AIM OF THE EXERCISE: Echo each of the rows below word for word, from the first to the last.

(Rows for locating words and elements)
** BEGIN **

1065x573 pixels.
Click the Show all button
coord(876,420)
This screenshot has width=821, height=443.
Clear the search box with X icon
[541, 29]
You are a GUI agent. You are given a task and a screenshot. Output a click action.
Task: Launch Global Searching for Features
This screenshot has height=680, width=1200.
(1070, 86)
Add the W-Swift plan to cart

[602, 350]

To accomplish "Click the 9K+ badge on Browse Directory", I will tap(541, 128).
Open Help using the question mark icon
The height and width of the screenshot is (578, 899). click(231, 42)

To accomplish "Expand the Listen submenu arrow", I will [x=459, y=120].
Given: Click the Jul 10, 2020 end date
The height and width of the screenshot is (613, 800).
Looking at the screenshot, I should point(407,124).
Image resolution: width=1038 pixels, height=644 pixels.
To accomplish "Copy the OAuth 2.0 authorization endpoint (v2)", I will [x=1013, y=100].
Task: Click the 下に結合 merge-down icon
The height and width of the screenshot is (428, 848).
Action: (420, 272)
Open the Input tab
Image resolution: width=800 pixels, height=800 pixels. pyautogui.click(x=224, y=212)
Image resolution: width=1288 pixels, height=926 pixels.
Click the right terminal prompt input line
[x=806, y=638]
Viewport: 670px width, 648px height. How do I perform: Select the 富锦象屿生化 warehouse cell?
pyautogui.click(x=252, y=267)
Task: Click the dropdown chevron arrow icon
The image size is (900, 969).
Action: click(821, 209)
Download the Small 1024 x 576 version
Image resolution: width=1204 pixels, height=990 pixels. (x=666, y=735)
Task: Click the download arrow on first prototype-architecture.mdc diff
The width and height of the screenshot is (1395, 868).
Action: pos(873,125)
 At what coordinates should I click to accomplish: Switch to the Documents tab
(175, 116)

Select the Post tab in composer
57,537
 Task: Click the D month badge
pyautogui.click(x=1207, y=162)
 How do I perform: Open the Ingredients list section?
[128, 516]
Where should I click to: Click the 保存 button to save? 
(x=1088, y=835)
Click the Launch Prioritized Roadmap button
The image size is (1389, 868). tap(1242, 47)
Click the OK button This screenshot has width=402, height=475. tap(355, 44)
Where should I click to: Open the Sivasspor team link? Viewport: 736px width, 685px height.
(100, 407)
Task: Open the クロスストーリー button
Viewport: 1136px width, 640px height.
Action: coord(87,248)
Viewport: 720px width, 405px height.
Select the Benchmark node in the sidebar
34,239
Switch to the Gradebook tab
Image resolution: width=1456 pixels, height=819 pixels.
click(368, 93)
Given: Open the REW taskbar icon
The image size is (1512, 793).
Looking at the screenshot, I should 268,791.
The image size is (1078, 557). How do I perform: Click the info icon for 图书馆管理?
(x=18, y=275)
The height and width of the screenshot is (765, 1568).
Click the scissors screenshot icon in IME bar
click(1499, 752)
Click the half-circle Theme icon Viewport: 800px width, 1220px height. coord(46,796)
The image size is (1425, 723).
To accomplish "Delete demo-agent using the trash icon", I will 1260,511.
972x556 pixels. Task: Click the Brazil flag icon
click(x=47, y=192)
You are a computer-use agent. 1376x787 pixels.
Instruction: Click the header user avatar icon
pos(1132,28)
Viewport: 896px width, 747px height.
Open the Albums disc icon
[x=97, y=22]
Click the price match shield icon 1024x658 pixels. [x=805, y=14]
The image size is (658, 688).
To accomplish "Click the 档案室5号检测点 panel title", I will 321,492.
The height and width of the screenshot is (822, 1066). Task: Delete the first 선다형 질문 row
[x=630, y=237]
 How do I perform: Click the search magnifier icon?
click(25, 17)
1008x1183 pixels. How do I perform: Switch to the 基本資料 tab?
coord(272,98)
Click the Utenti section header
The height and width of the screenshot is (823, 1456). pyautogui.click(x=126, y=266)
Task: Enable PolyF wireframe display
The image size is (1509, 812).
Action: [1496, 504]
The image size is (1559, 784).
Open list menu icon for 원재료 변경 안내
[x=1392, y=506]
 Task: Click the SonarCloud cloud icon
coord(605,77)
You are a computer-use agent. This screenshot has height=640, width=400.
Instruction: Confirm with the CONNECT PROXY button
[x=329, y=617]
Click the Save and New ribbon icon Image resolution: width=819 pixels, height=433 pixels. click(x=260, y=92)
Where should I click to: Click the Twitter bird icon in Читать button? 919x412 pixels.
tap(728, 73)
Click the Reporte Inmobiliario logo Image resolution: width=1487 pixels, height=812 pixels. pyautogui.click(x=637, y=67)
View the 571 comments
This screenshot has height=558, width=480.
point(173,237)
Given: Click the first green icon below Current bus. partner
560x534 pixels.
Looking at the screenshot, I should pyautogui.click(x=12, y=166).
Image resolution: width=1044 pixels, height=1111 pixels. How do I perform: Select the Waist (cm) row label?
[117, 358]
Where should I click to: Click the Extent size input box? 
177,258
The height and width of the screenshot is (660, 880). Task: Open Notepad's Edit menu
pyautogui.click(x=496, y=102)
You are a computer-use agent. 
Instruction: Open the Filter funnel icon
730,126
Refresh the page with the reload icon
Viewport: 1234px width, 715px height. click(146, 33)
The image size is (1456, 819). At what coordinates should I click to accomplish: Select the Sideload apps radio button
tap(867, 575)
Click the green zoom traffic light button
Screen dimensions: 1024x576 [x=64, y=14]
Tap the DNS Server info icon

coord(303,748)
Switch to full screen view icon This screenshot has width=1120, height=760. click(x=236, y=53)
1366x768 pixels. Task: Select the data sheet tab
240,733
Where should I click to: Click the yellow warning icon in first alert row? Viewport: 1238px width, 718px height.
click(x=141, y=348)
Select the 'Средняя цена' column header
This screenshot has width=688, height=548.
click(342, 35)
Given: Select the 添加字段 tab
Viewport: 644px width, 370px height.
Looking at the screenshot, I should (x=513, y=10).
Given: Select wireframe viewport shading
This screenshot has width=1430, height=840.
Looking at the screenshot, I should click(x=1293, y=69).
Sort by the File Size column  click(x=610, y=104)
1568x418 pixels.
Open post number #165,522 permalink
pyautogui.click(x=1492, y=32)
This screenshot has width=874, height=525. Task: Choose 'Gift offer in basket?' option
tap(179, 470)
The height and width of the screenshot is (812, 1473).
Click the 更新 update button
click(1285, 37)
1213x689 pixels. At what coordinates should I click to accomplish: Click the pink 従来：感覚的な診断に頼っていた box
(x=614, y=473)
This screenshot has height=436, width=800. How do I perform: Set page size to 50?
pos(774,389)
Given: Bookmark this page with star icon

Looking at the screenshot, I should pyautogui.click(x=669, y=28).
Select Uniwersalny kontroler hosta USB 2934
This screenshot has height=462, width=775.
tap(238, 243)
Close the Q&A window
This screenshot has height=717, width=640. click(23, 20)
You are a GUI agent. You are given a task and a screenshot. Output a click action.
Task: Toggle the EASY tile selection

** END **

RESULT FOR THIS TASK:
1065x573 pixels.
Click the Show all button
coord(876,420)
This screenshot has width=821, height=443.
Clear the search box with X icon
[541, 29]
You are a GUI agent. You are given a task and a screenshot. Output a click action.
Task: Launch Global Searching for Features
This screenshot has height=680, width=1200.
(1070, 86)
Add the W-Swift plan to cart

[602, 350]

To accomplish "Click the 9K+ badge on Browse Directory", I will tap(541, 128).
Open Help using the question mark icon
The height and width of the screenshot is (578, 899). click(231, 42)

To accomplish "Expand the Listen submenu arrow", I will [x=459, y=120].
Given: Click the Jul 10, 2020 end date
The height and width of the screenshot is (613, 800).
Looking at the screenshot, I should point(407,124).
Image resolution: width=1038 pixels, height=644 pixels.
To accomplish "Copy the OAuth 2.0 authorization endpoint (v2)", I will [x=1013, y=100].
Task: Click the 下に結合 merge-down icon
The height and width of the screenshot is (428, 848).
Action: (420, 272)
Open the Input tab
Image resolution: width=800 pixels, height=800 pixels. pyautogui.click(x=224, y=212)
Image resolution: width=1288 pixels, height=926 pixels.
Click the right terminal prompt input line
[x=806, y=638]
Viewport: 670px width, 648px height. How do I perform: Select the 富锦象屿生化 warehouse cell?
pyautogui.click(x=252, y=267)
Task: Click the dropdown chevron arrow icon
The image size is (900, 969).
Action: click(821, 209)
Download the Small 1024 x 576 version
Image resolution: width=1204 pixels, height=990 pixels. (x=666, y=735)
Task: Click the download arrow on first prototype-architecture.mdc diff
The width and height of the screenshot is (1395, 868).
Action: pos(873,125)
 At what coordinates should I click to accomplish: Switch to the Documents tab
(175, 116)

Select the Post tab in composer
57,537
 Task: Click the D month badge
pyautogui.click(x=1207, y=162)
 How do I perform: Open the Ingredients list section?
[128, 516]
Where should I click to: Click the 保存 button to save? 
(x=1088, y=835)
Click the Launch Prioritized Roadmap button
The image size is (1389, 868). tap(1242, 47)
Click the OK button This screenshot has width=402, height=475. tap(355, 44)
Where should I click to: Open the Sivasspor team link? Viewport: 736px width, 685px height.
(100, 407)
Task: Open the クロスストーリー button
Viewport: 1136px width, 640px height.
Action: coord(87,248)
Viewport: 720px width, 405px height.
Select the Benchmark node in the sidebar
34,239
Switch to the Gradebook tab
Image resolution: width=1456 pixels, height=819 pixels.
click(368, 93)
Given: Open the REW taskbar icon
The image size is (1512, 793).
Looking at the screenshot, I should 268,791.
The image size is (1078, 557). How do I perform: Click the info icon for 图书馆管理?
(x=18, y=275)
The height and width of the screenshot is (765, 1568).
Click the scissors screenshot icon in IME bar
click(1499, 752)
Click the half-circle Theme icon Viewport: 800px width, 1220px height. coord(46,796)
The image size is (1425, 723).
To accomplish "Delete demo-agent using the trash icon", I will 1260,511.
972x556 pixels. Task: Click the Brazil flag icon
click(x=47, y=192)
You are a computer-use agent. 1376x787 pixels.
Instruction: Click the header user avatar icon
pos(1132,28)
Viewport: 896px width, 747px height.
Open the Albums disc icon
[x=97, y=22]
Click the price match shield icon 1024x658 pixels. [x=805, y=14]
The image size is (658, 688).
To accomplish "Click the 档案室5号检测点 panel title", I will 321,492.
The height and width of the screenshot is (822, 1066). Task: Delete the first 선다형 질문 row
[x=630, y=237]
 How do I perform: Click the search magnifier icon?
click(25, 17)
1008x1183 pixels. How do I perform: Switch to the 基本資料 tab?
coord(272,98)
Click the Utenti section header
The height and width of the screenshot is (823, 1456). pyautogui.click(x=126, y=266)
Task: Enable PolyF wireframe display
The image size is (1509, 812).
Action: [1496, 504]
The image size is (1559, 784).
Open list menu icon for 원재료 변경 안내
[x=1392, y=506]
 Task: Click the SonarCloud cloud icon
coord(605,77)
You are a computer-use agent. This screenshot has height=640, width=400.
Instruction: Confirm with the CONNECT PROXY button
[x=329, y=617]
Click the Save and New ribbon icon Image resolution: width=819 pixels, height=433 pixels. click(x=260, y=92)
Where should I click to: Click the Twitter bird icon in Читать button? 919x412 pixels.
tap(728, 73)
Click the Reporte Inmobiliario logo Image resolution: width=1487 pixels, height=812 pixels. pyautogui.click(x=637, y=67)
View the 571 comments
This screenshot has height=558, width=480.
point(173,237)
Given: Click the first green icon below Current bus. partner
560x534 pixels.
Looking at the screenshot, I should pyautogui.click(x=12, y=166).
Image resolution: width=1044 pixels, height=1111 pixels. How do I perform: Select the Waist (cm) row label?
[117, 358]
Where should I click to: Click the Extent size input box? 
177,258
The height and width of the screenshot is (660, 880). Task: Open Notepad's Edit menu
pyautogui.click(x=496, y=102)
You are a computer-use agent. 
Instruction: Open the Filter funnel icon
730,126
Refresh the page with the reload icon
Viewport: 1234px width, 715px height. click(146, 33)
The image size is (1456, 819). At what coordinates should I click to accomplish: Select the Sideload apps radio button
tap(867, 575)
Click the green zoom traffic light button
Screen dimensions: 1024x576 [x=64, y=14]
Tap the DNS Server info icon

coord(303,748)
Switch to full screen view icon This screenshot has width=1120, height=760. click(x=236, y=53)
1366x768 pixels. Task: Select the data sheet tab
240,733
Where should I click to: Click the yellow warning icon in first alert row? Viewport: 1238px width, 718px height.
click(x=141, y=348)
Select the 'Средняя цена' column header
This screenshot has width=688, height=548.
click(342, 35)
Given: Select the 添加字段 tab
Viewport: 644px width, 370px height.
Looking at the screenshot, I should (x=513, y=10).
Given: Select wireframe viewport shading
This screenshot has width=1430, height=840.
Looking at the screenshot, I should click(x=1293, y=69).
Sort by the File Size column  click(x=610, y=104)
1568x418 pixels.
Open post number #165,522 permalink
pyautogui.click(x=1492, y=32)
This screenshot has width=874, height=525. Task: Choose 'Gift offer in basket?' option
tap(179, 470)
The height and width of the screenshot is (812, 1473).
Click the 更新 update button
click(1285, 37)
1213x689 pixels. At what coordinates should I click to accomplish: Click the pink 従来：感覚的な診断に頼っていた box
(x=614, y=473)
This screenshot has height=436, width=800. How do I perform: Set page size to 50?
pos(774,389)
Given: Bookmark this page with star icon

Looking at the screenshot, I should pyautogui.click(x=669, y=28).
Select Uniwersalny kontroler hosta USB 2934
This screenshot has height=462, width=775.
tap(238, 243)
Close the Q&A window
This screenshot has height=717, width=640. click(23, 20)
You are a GUI agent. You are given a task and a screenshot. Output a click action.
Task: Toggle the EASY tile selection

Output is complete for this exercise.